*** DATA UNDER STUDY ***
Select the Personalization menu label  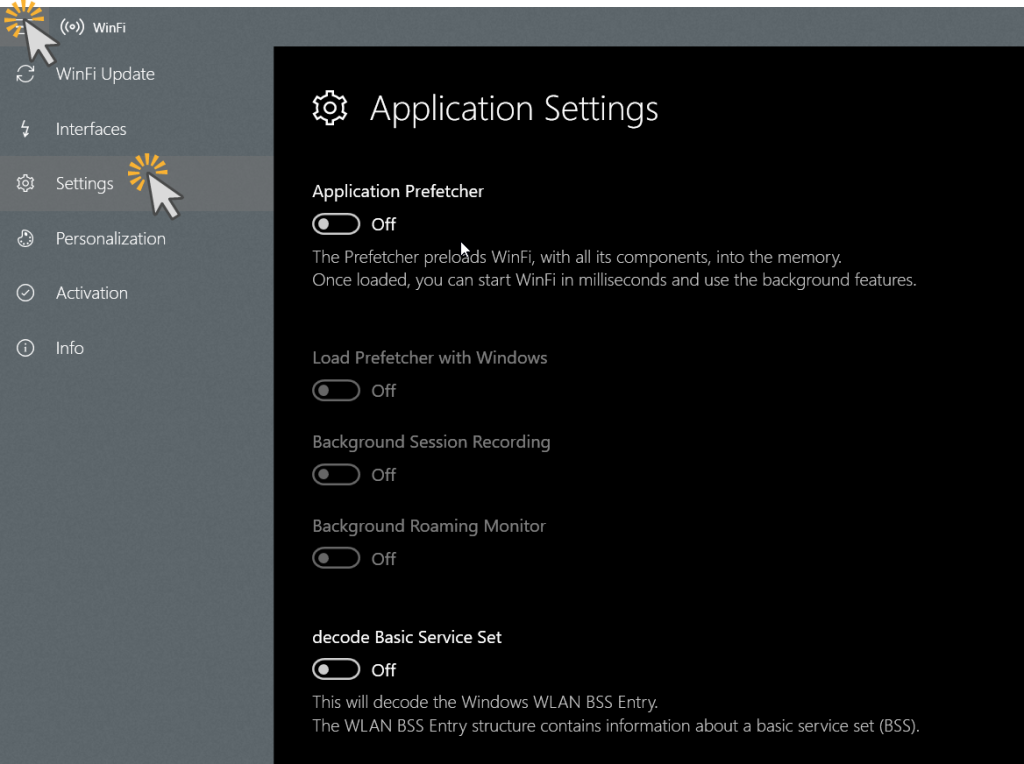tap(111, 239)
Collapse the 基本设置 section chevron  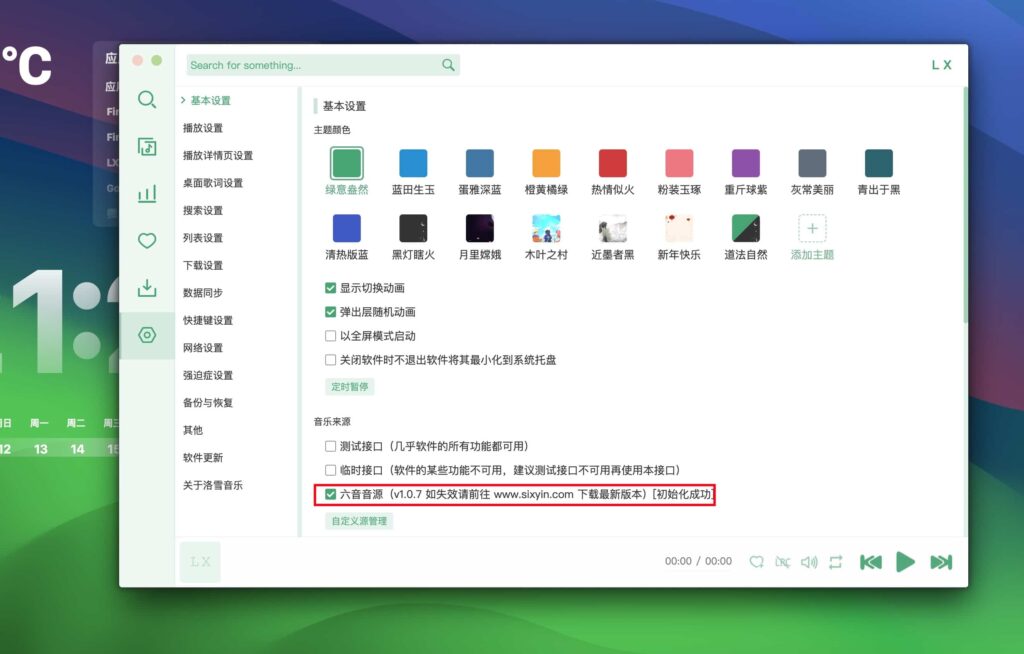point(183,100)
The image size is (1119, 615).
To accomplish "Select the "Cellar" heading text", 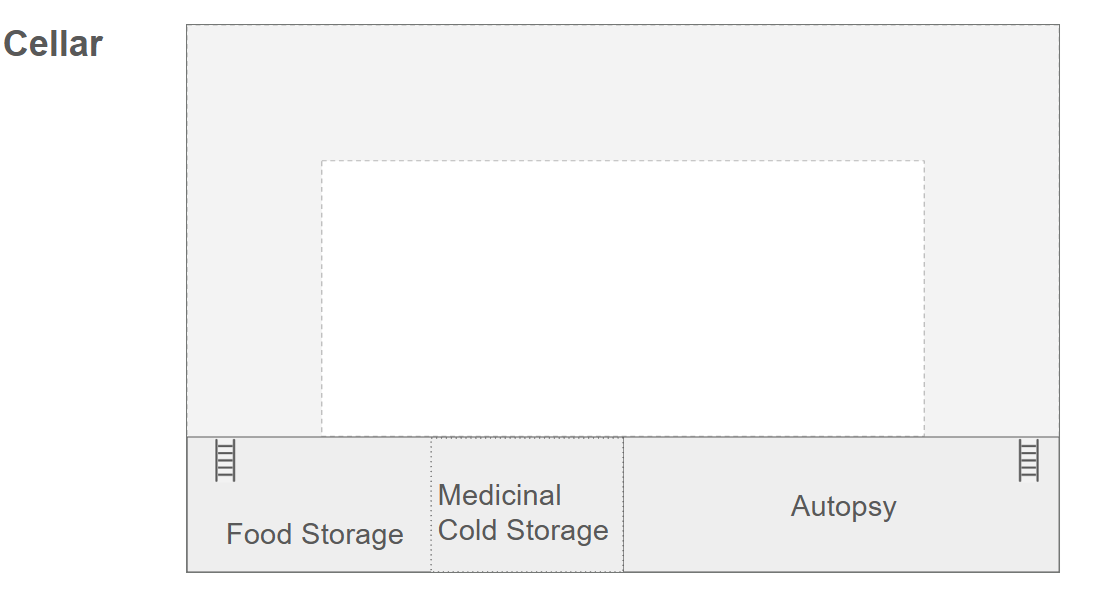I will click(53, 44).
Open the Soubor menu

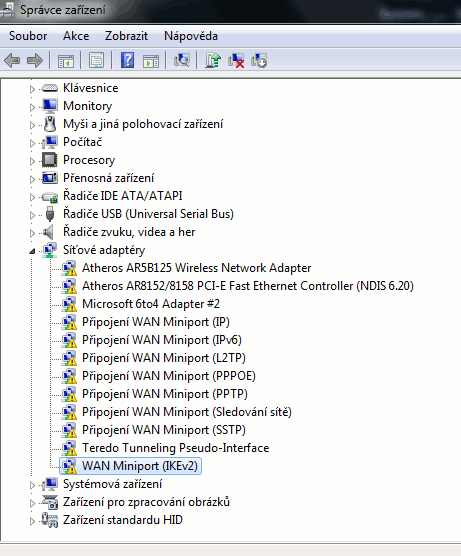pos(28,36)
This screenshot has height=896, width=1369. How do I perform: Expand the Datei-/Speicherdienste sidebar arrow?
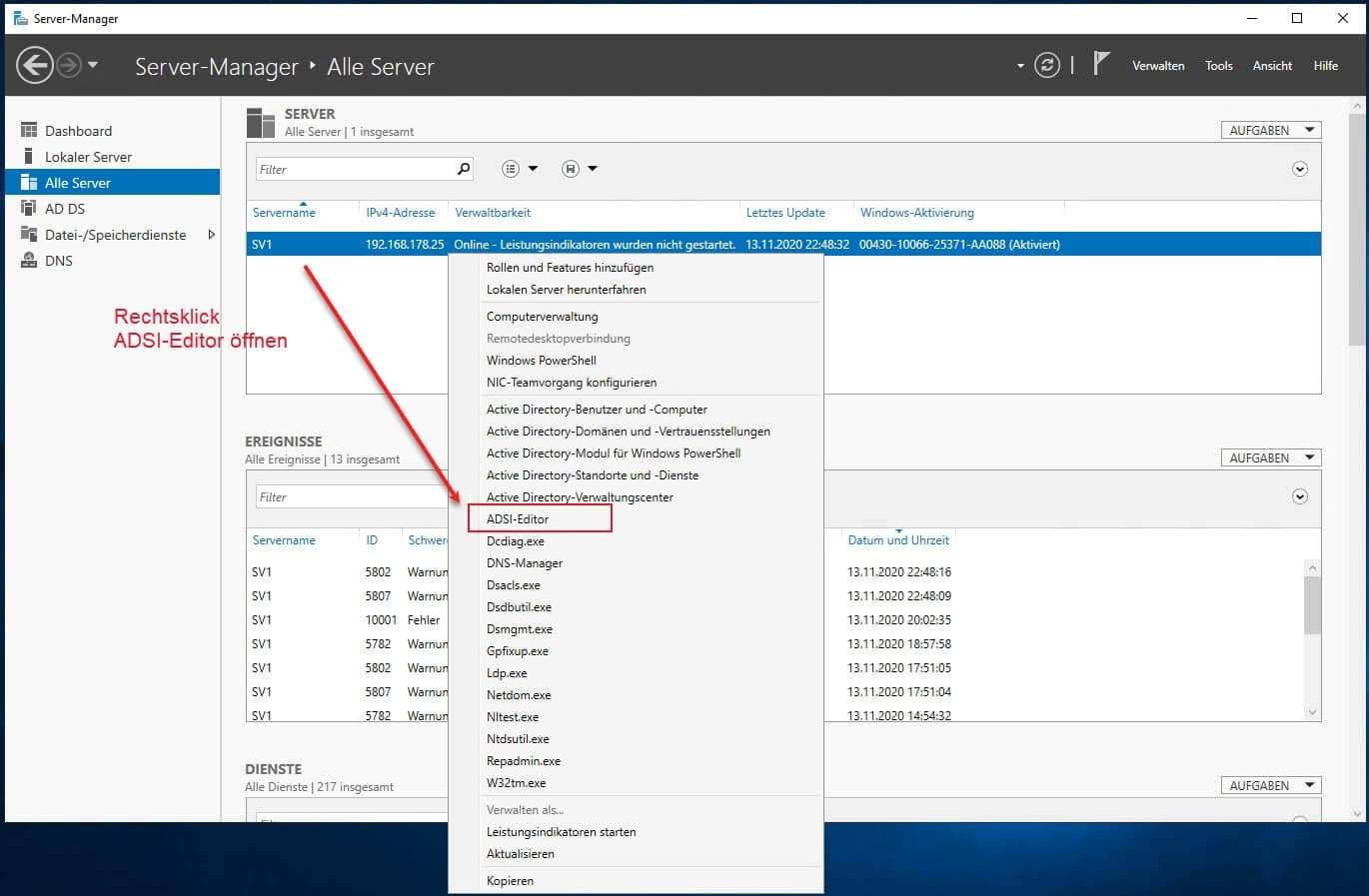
*** End of DATA UNDER STUDY ***
■ WORK INSTRUCTIONS ■
All that belongs in the answer is the lines from the line with "Open the Soubor menu" through the closing line of the entries, inclusive, transcribed exactly and free of pictures.

■ ANSWER FOR THIS EXERCISE ■
Open the Soubor menu

pos(28,36)
This screenshot has height=896, width=1369. How do I perform: Expand the Datei-/Speicherdienste sidebar arrow?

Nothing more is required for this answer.